A new study on chronic fatigue syndrome may hold two lessons for healthcare providers.

Many patients should not be diagnosed with CFS because they have exclusionary psychiatric and medical conditions. And those who are properly diagnosed have a high rate of depression, anxiety and other psychiatric comorbidities.

"Based on our study, not all medical and psychiatry providers are familiar with all of the exclusionary conditions for CFS," Dr Ann Vincent, who led the study at the Mayo Clinic in Rochester, Minnesota.

"Fatigue has multiple causes that need to considered by a provider. Some of those causes will be exclusionary for a CFS diagnosis" according to the 1994-CFS case definition, Dr Vincent says.

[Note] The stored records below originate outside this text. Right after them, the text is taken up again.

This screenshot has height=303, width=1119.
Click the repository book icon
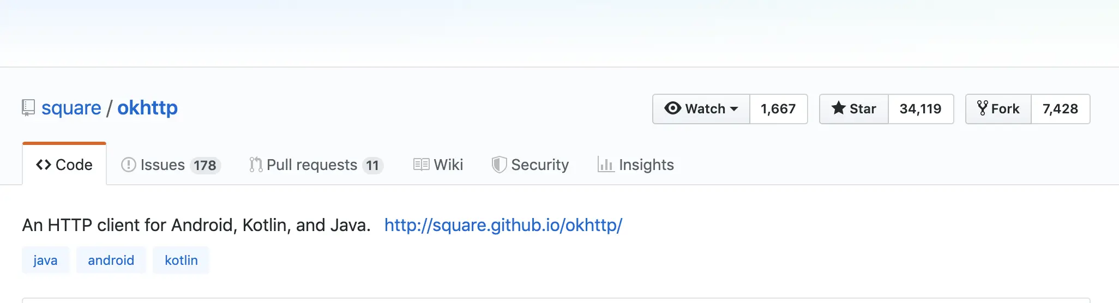[x=28, y=108]
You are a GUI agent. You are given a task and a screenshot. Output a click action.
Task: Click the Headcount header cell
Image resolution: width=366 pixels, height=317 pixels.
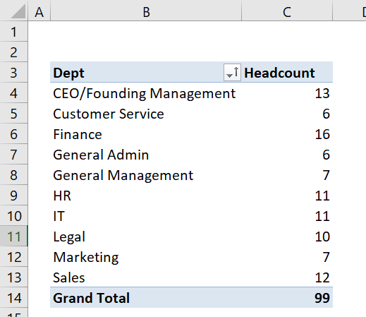point(287,73)
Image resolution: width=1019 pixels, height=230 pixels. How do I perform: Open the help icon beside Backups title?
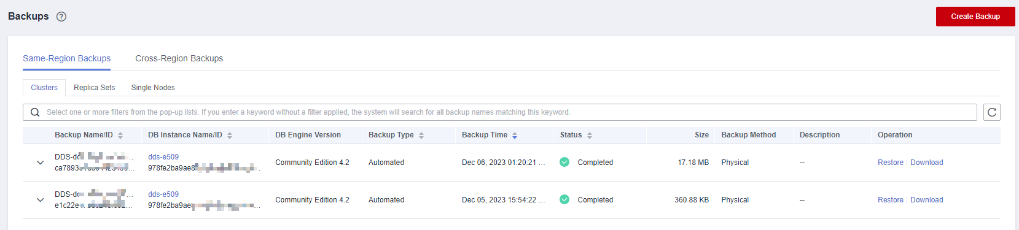61,17
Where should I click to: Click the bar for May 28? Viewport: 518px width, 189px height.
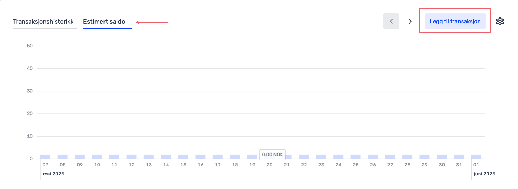click(x=407, y=157)
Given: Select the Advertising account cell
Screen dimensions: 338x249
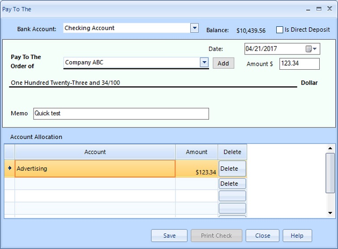Looking at the screenshot, I should tap(95, 169).
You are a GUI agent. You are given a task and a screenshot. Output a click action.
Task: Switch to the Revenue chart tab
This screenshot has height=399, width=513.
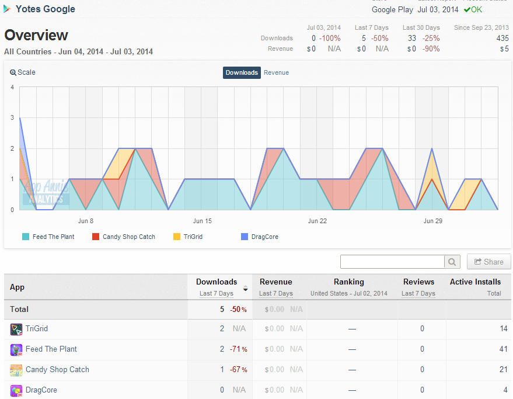point(276,72)
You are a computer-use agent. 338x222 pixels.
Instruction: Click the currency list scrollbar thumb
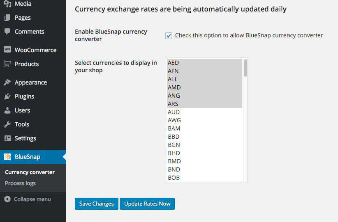pos(245,68)
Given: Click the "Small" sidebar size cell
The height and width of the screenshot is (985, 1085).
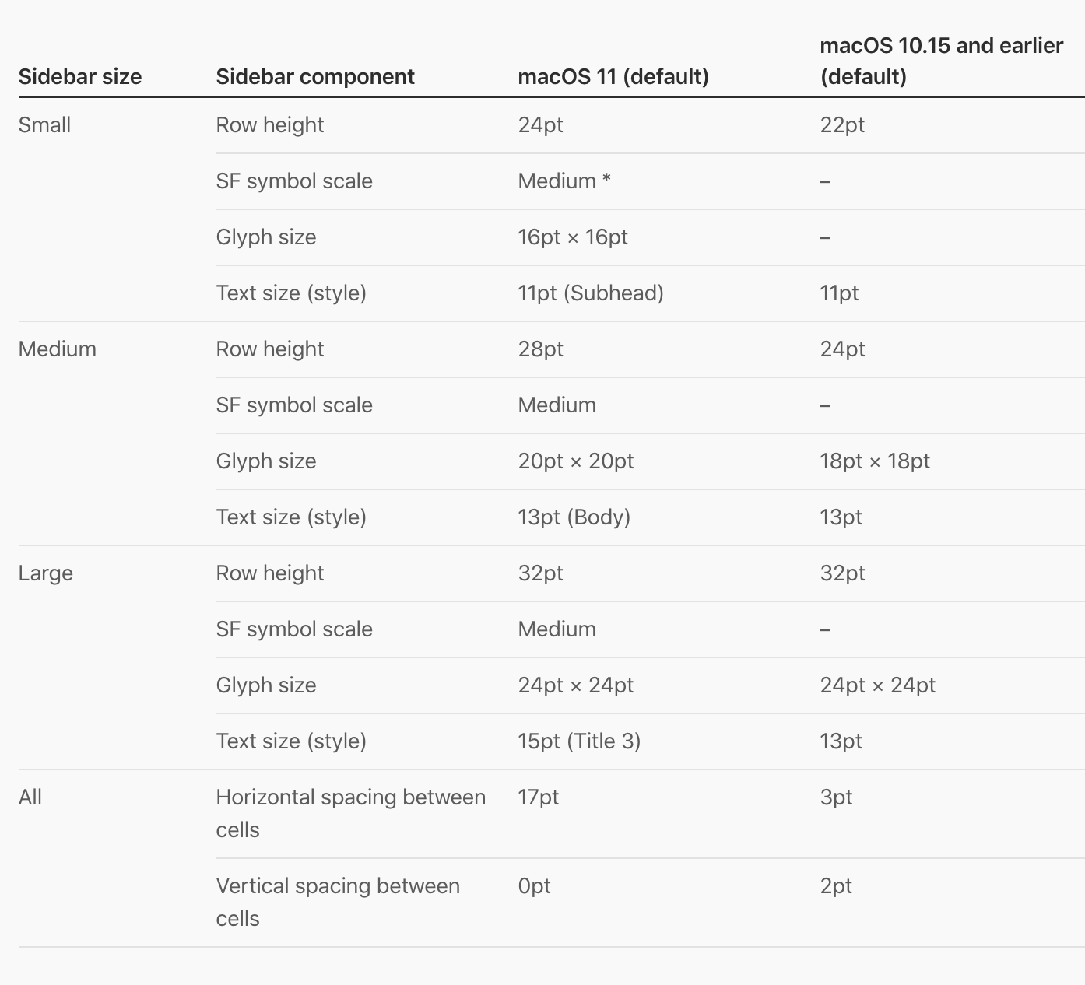Looking at the screenshot, I should [x=44, y=124].
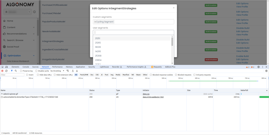Switch to the Console tab
This screenshot has width=269, height=135.
(x=26, y=67)
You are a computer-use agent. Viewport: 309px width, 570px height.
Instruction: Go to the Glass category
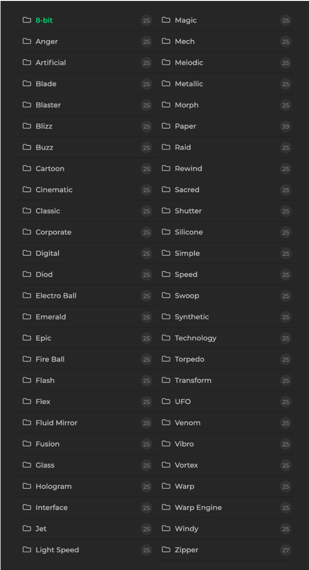pos(45,465)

The study "highlights the importance of a thorough psychiatric evaluation at the time of diagnosis so that clinical management can focus on identification and treatment of psychiatric disorders and decrease the overall symptom burden," she and her colleagues wrote in the abstract for a presentation to the American Psychiatric Association.

The study

The Centres for Disease Control and Prevention were also involved in the study, and a CDC researcher presented the results at the conference last week in Honolulu, Hawaii. Only Dr Vincent, however, was cleared to speak with the press.

Dr Vincent's team studied 686 patients seen from 1998-2002 who were diagnosed with CFS or had a symptom of fatigue coupled with muscle pain, sleep problems or other conditions.

They excluded 100 (14.5%) for psychiatric disorders and 510 (74.3%) for medical conditions that made them ineligible to meet the case definition for CFS.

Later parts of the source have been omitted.